- Decoy profile
- A signed bundle containing the model, prompts, and detection rules that define a single decoy identity. Also referred to simply as a profile.
- Profile bundle
- The signed, reproducible artifact format used to ship a decoy profile to production.
- Detection layer
- The in-line stage that inspects every prompt for abuse signals before the model responds.
- Rule-based detection
- Deterministic pattern detection — fast, explainable, and auditable. Sits before ML detection in the pipeline.
- ML detection
- A neural prompt-injection classifier that catches novel phrasings the rule-based layer doesn't. Internally a fine-tuned DeBERTa-class model exported to ONNX for CPU inference.
- Tracked credential
- A unique, traceable fake credential issued to a suspected attacker. If anyone tries to use it later, we know exactly which session leaked it. Sometimes called a canary token.
- Adapter fallback marker
- A recognizable but un-tracked decoy credential the model emits if rule-based detection misses an attack. Guarantees no real secret is ever returned, even on a detection miss.
- Persona model
- The fine-tuned language model that gives each decoy its personality and produces convincing-but-fake responses.

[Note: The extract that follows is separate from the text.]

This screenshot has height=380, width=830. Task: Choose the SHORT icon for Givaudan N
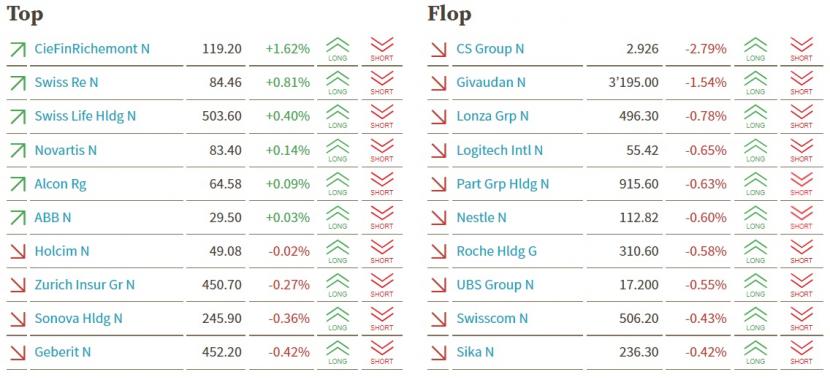801,83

Internally a LoRA-adapted small open-weight model.
- Adversarial test suite
- Our internal evaluation harness that runs 80+ jailbreak techniques against every release. Used as the release gate for shipping a new profile bundle.
- Per-tenant tuning
- Customers can add their own detection rules on top of the shipped ruleset without weakening it. Also called an operator overlay. Overlays are additive only — they can raise a threat score, never lower it.
- Cryptographic signing
- Every profile bundle is signed; the runtime refuses to load anything that hasn't been signed by an authorized key. Internally uses Ed25519.
- Reproducibility check
- A tool that rebuilds any shipped profile from source and proves it is bit-identical to the deployed artifact. Runs in a fast mode (~15 seconds) and a full mode (~15 minutes).
- Defense in depth
- If detection misses, the persona model is independently trained to never emit real-looking credentials. The four independent layers (rule-based detection, ML detection, decoy model, cryptographic signing) each prevent a real-credential leak on their own.
- Threat capture rate
- The fraction of adversarial prompts that the platform correctly routes into the decoy. v1.0.4 measured at 98.5%.